- _Required work_: Look through the entries below for the string "arrow", and copy each line where it is found.

Segment Start: Data for the task

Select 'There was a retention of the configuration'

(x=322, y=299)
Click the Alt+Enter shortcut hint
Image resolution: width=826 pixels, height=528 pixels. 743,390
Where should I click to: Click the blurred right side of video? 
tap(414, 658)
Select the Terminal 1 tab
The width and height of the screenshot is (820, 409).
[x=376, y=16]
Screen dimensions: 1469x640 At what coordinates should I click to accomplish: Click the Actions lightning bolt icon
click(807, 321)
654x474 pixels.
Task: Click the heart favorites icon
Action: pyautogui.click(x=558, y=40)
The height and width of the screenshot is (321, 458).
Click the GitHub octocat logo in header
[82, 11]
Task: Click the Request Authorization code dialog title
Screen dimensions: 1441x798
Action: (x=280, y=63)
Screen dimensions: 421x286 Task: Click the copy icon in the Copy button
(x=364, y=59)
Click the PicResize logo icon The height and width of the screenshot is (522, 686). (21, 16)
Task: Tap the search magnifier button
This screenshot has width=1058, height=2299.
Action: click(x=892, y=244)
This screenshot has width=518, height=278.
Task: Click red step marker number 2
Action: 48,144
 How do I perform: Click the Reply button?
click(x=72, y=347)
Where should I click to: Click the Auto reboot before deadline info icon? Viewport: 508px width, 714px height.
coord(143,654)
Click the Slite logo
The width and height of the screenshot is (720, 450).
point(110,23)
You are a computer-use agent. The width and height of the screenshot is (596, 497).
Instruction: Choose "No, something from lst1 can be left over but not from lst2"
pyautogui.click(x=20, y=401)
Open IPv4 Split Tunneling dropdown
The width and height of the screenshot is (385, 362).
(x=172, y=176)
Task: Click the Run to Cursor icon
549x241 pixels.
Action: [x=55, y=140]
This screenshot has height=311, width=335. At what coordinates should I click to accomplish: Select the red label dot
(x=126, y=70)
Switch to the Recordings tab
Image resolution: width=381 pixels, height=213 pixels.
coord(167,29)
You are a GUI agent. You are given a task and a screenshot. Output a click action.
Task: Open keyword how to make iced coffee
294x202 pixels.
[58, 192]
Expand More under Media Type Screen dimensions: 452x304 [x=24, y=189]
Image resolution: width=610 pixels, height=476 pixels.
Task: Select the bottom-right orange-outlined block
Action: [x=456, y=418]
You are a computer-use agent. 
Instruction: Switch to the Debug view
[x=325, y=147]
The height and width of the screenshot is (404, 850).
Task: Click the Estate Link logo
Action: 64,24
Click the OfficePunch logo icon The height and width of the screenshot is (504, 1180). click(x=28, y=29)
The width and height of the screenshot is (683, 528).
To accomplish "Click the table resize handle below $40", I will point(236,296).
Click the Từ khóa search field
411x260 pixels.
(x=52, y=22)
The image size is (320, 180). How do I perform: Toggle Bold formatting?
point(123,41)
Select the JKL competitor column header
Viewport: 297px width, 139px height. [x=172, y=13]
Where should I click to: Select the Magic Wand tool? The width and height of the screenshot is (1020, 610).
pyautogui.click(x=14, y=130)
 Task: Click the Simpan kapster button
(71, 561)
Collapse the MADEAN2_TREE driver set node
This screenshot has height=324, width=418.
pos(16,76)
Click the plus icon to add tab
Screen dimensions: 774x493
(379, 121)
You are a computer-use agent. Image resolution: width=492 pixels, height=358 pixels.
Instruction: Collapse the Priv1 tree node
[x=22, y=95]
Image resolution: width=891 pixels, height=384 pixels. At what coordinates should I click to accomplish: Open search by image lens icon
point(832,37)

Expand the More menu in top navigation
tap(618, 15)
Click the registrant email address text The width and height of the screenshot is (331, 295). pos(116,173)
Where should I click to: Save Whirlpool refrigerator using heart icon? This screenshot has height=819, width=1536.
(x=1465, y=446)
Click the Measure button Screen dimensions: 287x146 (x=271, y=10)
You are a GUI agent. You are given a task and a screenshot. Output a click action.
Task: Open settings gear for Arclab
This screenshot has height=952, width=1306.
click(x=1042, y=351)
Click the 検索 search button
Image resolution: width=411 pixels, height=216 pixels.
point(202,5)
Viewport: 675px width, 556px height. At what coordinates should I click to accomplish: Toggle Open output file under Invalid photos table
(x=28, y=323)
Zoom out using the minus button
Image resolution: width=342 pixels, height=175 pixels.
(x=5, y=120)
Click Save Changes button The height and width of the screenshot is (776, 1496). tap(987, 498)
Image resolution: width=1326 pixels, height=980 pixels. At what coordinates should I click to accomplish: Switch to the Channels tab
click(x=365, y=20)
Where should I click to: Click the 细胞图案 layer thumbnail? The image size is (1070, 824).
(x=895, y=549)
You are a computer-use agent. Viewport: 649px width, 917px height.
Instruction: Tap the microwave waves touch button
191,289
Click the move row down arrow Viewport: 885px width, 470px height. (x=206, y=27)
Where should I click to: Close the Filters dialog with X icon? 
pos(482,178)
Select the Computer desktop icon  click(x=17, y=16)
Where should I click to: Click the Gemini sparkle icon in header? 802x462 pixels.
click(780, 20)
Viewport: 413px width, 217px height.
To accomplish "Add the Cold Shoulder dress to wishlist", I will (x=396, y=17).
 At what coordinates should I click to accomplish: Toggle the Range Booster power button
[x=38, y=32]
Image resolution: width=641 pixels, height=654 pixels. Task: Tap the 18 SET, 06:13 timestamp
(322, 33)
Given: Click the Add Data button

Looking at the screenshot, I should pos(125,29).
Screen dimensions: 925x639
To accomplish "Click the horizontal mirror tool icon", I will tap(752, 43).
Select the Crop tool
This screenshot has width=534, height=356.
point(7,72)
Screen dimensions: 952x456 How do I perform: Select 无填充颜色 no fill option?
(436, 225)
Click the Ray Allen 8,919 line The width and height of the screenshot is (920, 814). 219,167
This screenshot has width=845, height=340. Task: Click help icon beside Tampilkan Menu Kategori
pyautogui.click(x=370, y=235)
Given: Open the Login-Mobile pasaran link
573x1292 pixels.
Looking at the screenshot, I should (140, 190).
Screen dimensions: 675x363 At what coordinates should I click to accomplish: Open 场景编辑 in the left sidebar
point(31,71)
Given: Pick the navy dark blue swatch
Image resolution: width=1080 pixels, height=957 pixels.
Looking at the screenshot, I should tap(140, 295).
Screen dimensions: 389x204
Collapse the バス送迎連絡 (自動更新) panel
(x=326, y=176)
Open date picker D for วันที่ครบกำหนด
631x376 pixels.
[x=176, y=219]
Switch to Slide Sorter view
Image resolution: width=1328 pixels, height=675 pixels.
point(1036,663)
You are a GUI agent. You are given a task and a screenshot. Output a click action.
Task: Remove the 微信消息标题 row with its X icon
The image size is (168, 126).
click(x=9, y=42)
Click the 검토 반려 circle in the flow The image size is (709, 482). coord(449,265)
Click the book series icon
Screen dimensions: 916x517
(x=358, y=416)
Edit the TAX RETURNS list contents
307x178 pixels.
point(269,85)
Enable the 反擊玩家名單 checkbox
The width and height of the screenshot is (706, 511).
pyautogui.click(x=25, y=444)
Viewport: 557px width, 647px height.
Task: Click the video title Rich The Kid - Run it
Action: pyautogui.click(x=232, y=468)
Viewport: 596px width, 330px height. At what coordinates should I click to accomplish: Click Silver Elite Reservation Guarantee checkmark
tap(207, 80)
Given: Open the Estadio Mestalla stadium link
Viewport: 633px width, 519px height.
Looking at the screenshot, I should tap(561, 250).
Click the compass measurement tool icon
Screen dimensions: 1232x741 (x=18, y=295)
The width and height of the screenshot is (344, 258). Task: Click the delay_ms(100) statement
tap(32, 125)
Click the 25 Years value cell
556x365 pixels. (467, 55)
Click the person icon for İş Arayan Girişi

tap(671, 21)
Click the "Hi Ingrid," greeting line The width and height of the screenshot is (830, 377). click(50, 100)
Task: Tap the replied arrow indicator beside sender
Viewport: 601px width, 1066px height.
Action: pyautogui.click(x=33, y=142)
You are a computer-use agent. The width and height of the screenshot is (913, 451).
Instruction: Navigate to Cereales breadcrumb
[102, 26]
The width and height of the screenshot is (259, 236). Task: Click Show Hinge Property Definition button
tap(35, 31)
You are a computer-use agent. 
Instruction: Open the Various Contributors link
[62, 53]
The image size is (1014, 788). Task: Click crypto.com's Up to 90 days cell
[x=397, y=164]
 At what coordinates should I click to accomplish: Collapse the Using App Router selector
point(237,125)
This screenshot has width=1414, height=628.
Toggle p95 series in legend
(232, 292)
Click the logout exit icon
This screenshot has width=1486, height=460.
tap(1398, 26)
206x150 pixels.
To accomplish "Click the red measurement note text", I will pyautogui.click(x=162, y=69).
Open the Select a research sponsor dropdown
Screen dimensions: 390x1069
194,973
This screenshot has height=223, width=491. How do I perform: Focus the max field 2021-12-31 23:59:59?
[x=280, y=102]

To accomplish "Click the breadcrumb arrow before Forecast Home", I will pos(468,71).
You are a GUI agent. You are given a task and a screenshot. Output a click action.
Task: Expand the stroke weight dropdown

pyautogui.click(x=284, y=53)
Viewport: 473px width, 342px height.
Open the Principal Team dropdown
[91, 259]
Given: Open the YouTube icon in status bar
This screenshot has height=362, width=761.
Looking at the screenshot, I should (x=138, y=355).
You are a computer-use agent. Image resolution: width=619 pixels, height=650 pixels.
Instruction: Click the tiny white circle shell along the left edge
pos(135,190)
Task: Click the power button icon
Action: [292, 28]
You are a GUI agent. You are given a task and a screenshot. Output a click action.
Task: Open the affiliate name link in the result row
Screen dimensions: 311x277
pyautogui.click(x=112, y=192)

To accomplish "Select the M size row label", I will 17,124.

Segment End: Data for the task

- _Solution to this exercise_:
Click the move row down arrow Viewport: 885px width, 470px height. (x=206, y=27)
Task: Tap the replied arrow indicator beside sender
To accomplish "Click the breadcrumb arrow before Forecast Home", I will pos(468,71).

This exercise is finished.